**Problem to solve**: Your task is to repeat exactly the lines from the one with "Task: Select the fixed factor radio button" through the end of the records, both included; please leave the pictures out.

**Input for this task**:
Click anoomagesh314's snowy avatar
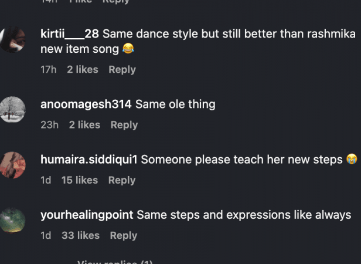[x=13, y=110]

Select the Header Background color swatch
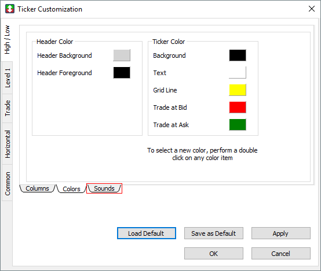click(x=122, y=55)
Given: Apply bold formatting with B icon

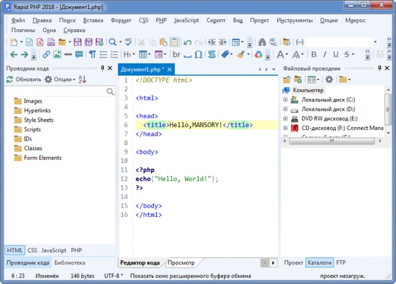Looking at the screenshot, I should [314, 54].
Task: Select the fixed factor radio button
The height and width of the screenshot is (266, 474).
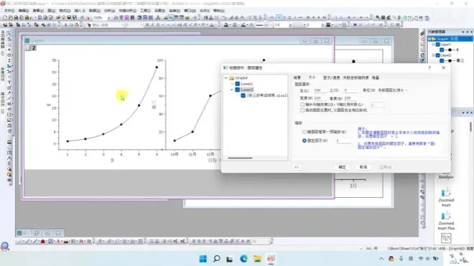Action: tap(305, 141)
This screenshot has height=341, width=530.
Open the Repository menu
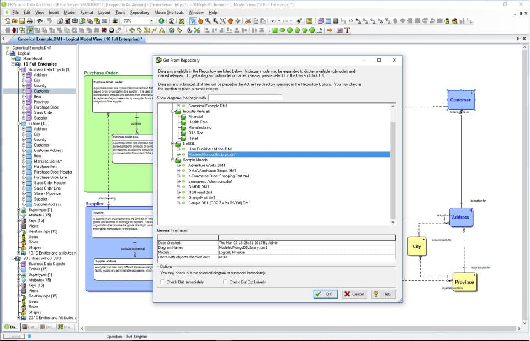click(140, 12)
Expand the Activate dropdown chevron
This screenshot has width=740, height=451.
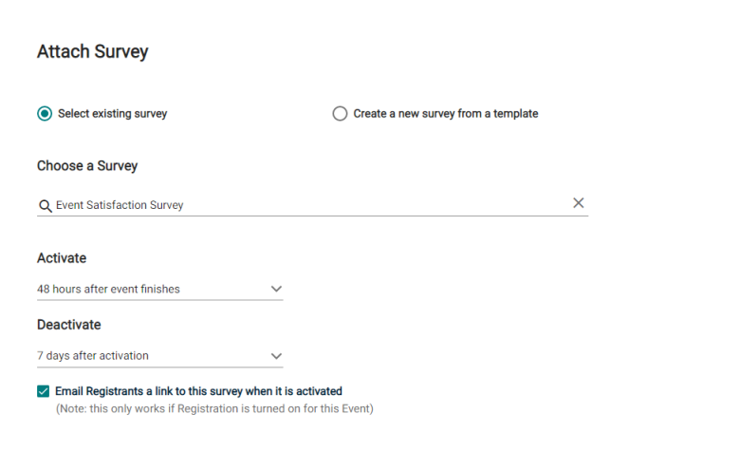tap(276, 289)
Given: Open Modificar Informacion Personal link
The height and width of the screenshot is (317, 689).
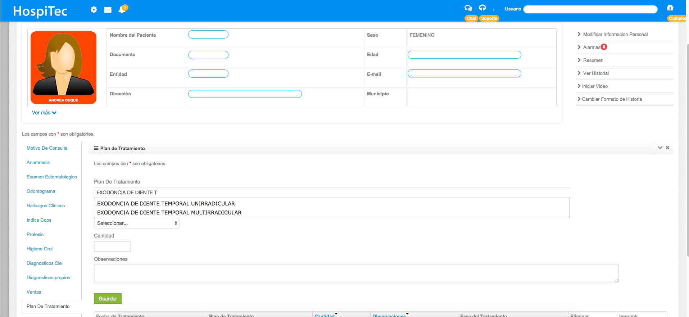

**Exercise output**:
Task: Select the fixed factor radio button
The height and width of the screenshot is (266, 474).
Action: tap(305, 141)
This screenshot has height=341, width=530.
Open the Repository menu
click(140, 12)
Expand the Activate dropdown chevron
This screenshot has width=740, height=451.
tap(276, 289)
Given: Open Modificar Informacion Personal link
The height and width of the screenshot is (317, 689).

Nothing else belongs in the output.